The question of aesthetics and politics continues to be central to contemporary Marxist aesthetics (Baxandall 1972). It is linked to the debates about realism discussed above. A revival of interest in the work of Benjamin has given rise to a focus on the possibility of revolutionizing the means of artistic production as a political act and strategy, rather than concentrating entirely on questions of radical content or even the form of cultural products. Another aspect of the present-day debate is an examination, for example by socialist playwrights, of the question whether radical ideas are most usefully expressed on television, with its potential mass audience as well as its scope for technical innovation and 'Brechtian' devices, or in the theatre, with its relative freedom from structural, professional, and, in the case of community or street theatre, ideological constraints, but its far smaller audiences. Finally, concomitant with the development of a feminist critique of Marxism itself (see FEMINISM), there has recently grown up a socialist-feminist cultural practice and theory, in which patriarchal themes in the arts and patriarchal relations in the theatre and other cultural institutions are subjected to criticism and reversal, in conjunction with a central emphasis on questions of class and ideology.

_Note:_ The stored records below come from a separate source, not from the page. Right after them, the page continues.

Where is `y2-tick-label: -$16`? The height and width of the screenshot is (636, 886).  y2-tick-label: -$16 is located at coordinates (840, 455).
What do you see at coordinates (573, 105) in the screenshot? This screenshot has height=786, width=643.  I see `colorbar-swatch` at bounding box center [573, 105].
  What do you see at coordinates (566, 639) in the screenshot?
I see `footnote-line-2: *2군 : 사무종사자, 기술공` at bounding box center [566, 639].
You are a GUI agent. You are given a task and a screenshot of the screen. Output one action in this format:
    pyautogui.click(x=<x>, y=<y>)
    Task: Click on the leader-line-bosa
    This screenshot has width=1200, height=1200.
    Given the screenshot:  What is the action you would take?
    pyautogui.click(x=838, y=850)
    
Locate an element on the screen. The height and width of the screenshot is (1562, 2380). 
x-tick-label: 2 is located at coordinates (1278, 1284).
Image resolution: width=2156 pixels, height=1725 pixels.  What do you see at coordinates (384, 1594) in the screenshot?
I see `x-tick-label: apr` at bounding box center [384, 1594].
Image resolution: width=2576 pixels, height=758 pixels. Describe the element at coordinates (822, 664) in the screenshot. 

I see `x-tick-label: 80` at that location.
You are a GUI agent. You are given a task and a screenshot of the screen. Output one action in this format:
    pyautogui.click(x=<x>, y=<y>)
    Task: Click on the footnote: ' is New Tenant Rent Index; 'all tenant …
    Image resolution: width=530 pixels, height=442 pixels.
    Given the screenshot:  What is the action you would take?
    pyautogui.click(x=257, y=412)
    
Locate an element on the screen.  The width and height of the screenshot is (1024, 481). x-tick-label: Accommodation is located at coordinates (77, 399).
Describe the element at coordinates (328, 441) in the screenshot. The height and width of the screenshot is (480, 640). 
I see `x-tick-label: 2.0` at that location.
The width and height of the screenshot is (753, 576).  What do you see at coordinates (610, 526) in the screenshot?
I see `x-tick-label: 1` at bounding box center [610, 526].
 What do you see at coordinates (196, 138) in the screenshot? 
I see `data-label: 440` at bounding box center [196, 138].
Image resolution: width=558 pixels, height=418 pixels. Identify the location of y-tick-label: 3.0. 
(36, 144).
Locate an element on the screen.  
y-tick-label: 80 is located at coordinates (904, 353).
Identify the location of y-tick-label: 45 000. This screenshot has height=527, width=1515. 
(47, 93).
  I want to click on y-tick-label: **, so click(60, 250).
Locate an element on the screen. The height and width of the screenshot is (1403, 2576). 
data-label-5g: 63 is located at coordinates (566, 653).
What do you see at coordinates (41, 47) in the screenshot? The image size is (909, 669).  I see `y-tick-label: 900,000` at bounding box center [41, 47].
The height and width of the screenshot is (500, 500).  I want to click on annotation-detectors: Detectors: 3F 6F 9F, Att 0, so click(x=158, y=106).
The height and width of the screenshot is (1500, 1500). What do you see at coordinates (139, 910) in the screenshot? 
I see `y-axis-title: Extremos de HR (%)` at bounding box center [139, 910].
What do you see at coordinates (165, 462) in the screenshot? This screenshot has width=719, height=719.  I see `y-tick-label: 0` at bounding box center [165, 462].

Last, the development of a Marxist aesthetics has thrown into question the notion of aesthetic value. The recognition that not only the arts themselves, but also the practices and institutions of art criticism, must be construed as ideological and interest-related, exposes the relative and arbitrary nature of the conferral of value on works of art. Until recently this was not thought by Marxist aestheticians to be a problem, and writers such as Lukács managed to preserve a 'great tradition' in literature, perhaps surprisingly close to the great tradition of mainstream bourgeois criticism, by invoking certain political-aesthetic criteria. The question of the relation between 'high' and popular art, like that of the partial perspective of the critic, was rarely addressed. The problem of value is currently confronted by Marxists in a number of ways, ranging from a willing acceptance of the relativist implications of the critique of ideology to an attempt to reassert absolute standards of beauty and value on the basis of supposed human universals of an anthropological or psychological kind (see also ART; CULTURE; LITERATURE).


Reading

Arvon, Henri 1973: Marxist Esthetics.

Baxandall, Lee (ed.) 1972: Radical Perspectives in the Arts.

Bennett, Tony 1979: Formalism and Marxism.

Bloch, Ernst et al. 1977: Aesthetics and Politics.

Laing, David 1978: The Marxist Theory of Art.

Lenin, V.I. 1905 (1967): On Literature and Art.

Vázquez, Adolfo Sanches 1973: Art and Society.
Essays in Marxist Aesthetics.

Williams, Raymond 1977: Marxism and Literature.